Those working in the architecture, engineering, and construction (AEC) domain often get bogged down in day-to-day paperwork and verbally communicated instructions. Natural language processing (NLP)-based artificial intelligence (AI) would certainly help. The authors call this approach conversational AI (CAI) for AEC. This paper surveys the literature on CAI for AEC and will interest researchers in the field.
After a brief introduction to CAI and AEC, the authors give a general review of the available CAI literature, highlighting progress in various application areas. The third section gives an overview of CAI categories and system architecture. They point out parameters for CAI categorization: modularity, channels, approach, communication, objective, and integration methods, while implementation approaches can be rule based or standard data driven. The choice of system architecture may depend on the dialog management system and automatic speech recognition methods (such as algorithm-based methods using Gaussian mixture models, hidden Markov models, mel-frequency cepstral coefficients (MFCCs), n-gram language models, and natural language understanding).

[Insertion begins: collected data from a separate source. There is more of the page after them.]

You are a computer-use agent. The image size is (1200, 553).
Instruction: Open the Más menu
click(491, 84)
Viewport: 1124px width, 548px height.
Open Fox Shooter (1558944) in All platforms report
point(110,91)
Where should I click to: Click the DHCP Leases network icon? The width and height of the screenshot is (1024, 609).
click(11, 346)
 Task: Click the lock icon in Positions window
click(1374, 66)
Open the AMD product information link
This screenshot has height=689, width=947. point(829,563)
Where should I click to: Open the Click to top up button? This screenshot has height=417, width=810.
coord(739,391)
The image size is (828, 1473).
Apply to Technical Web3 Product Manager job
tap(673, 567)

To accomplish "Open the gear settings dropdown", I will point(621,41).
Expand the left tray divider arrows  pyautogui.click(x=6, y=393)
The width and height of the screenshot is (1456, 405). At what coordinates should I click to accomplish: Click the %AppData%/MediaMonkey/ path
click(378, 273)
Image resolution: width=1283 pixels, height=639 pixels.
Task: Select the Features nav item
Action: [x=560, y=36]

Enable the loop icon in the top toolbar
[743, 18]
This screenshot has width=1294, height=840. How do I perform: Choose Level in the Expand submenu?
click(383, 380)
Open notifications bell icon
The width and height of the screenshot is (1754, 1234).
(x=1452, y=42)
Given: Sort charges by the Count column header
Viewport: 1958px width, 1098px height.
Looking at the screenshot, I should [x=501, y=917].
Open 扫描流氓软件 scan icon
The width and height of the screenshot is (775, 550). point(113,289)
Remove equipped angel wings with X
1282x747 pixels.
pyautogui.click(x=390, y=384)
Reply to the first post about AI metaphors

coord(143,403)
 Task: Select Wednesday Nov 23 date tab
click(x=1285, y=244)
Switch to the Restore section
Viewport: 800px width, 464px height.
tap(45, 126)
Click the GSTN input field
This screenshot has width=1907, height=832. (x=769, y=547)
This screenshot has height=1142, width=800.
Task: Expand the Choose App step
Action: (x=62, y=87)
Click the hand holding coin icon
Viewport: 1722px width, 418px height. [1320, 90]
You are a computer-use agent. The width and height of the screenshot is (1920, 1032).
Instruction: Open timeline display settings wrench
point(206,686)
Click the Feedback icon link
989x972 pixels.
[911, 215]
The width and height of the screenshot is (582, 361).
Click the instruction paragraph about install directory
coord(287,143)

Their research methodology included search on Scopus and the web; validation using IEEE Xplore, ACM, and ScienceDirect; followed by the selection process. The selected publications fell under the construction industry, the Construction Advancement Institute (CAl), the AI category, or a combination of these. The selected 42 publications were then tabulated using an Excel spreadsheet with columns for author, year, title, publication type, aim, methodology, and domain area. Using this data, the authors show that it is the early days of CAI in the AEC industry; research and opportunities exist in all phases of construction, including design, post-construction, and value-adding.